İslam dini ise, Arabistan'da aşiret hayatı yaşayan
kavimler arasında meydana gelmiştir. Yani orada devlet
otoritesi, devletin koyduğu kurallar yoktur. O halde,
Muhammet hem dinsel bir başkan olarak dini görüşleri,
dinsel kuralları ortaya atmış, hem de bir devlet reisi
olarak bu dünya meselelerini düzene koymak istemiştir.
Bu itibarla İslamlıkta dünya meselelerini düzenleyen
kurallar, Hıristiyanlığa nazaran daha fazladır. Şimdi
asıl üzerinde durmak istediğim noktaya geliyorum. O da
şu: Birçok kimselerin, bilhassa bugün din hocası, din
bilgini geçinen kimselerin bilmedikleri veya bilip de
üzerinde fazla durmadıkları menhus yani ilga edilmiş
ayetler meselesi vardır.

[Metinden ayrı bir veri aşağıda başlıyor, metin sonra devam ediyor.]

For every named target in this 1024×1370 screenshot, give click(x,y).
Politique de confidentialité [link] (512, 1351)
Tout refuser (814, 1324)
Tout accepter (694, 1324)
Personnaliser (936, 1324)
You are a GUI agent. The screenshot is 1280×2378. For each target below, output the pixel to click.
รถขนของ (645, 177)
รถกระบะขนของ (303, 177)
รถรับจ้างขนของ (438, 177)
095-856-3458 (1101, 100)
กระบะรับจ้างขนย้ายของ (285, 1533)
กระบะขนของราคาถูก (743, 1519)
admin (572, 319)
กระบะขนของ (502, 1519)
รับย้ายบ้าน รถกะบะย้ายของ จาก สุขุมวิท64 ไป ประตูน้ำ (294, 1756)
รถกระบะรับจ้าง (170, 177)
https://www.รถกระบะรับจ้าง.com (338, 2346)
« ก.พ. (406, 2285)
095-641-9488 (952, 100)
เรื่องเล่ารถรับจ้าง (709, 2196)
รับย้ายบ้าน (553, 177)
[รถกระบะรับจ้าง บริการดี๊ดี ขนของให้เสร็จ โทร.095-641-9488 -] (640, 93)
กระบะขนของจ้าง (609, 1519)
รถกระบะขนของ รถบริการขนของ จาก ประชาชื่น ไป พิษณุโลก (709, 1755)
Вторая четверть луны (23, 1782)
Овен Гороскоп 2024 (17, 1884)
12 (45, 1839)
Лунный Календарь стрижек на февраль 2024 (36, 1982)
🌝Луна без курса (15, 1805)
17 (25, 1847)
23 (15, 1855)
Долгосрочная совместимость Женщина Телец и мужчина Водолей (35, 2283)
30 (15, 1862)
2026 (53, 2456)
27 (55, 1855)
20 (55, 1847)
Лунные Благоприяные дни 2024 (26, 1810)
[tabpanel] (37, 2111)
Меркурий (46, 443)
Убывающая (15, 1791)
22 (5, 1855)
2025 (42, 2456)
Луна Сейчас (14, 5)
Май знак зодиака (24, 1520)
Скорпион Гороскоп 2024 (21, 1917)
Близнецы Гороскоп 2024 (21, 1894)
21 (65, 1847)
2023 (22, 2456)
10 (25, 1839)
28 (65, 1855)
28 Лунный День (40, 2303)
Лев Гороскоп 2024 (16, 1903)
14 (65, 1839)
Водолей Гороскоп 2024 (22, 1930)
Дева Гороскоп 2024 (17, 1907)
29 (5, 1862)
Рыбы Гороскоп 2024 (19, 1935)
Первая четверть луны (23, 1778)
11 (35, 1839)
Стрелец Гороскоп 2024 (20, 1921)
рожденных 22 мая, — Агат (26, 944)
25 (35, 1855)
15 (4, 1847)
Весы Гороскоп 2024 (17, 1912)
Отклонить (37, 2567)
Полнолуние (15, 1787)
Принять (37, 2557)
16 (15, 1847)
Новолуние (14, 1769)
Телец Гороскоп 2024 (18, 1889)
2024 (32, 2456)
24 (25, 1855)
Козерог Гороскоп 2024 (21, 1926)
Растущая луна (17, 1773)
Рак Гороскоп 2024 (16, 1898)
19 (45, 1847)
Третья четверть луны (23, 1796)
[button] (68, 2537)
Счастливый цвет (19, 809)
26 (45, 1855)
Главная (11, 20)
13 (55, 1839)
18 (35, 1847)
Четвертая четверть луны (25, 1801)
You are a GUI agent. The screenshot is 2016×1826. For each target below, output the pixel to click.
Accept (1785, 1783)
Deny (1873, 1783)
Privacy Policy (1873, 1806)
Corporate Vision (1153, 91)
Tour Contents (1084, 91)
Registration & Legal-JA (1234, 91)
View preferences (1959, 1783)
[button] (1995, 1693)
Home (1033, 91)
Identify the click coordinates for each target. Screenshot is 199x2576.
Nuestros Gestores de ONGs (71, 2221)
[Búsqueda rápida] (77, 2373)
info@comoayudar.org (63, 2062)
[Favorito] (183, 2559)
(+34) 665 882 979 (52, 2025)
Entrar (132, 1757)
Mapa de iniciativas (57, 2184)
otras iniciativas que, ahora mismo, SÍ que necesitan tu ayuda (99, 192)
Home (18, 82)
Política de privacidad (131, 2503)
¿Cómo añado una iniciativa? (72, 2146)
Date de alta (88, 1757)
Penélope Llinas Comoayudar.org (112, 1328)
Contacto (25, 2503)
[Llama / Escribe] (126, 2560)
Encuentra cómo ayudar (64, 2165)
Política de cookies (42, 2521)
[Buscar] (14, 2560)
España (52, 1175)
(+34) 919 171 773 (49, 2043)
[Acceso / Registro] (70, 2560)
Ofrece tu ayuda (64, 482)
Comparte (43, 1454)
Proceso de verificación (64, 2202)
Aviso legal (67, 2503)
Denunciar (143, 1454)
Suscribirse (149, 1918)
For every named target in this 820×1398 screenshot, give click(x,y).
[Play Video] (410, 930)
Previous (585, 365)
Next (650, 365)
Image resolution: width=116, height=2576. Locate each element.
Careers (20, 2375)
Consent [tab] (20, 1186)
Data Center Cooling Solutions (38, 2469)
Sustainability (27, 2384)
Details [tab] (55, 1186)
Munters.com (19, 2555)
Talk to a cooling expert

Öyle zannedilir veya kabul
ettirilmek istenir ki, islamın başkaynağı olan Kur’an’ın
birinci ayetinden sonuncu ayetine kadar hepsi bugün
geçerlidir. Halbuki, durum bu değildir. Çünkü, Kur’anı
Kerimin içinde bulunan bir ayete göre, Kur’anda mensuh
ayetler vardır. Dar düşünüşlü İslam bilginlerine göre,
bunların sayısı 20 kadardır. Geniş, serbest düşünceli
bilginlere göre de bunların sayısı 60’ı geçmektedir.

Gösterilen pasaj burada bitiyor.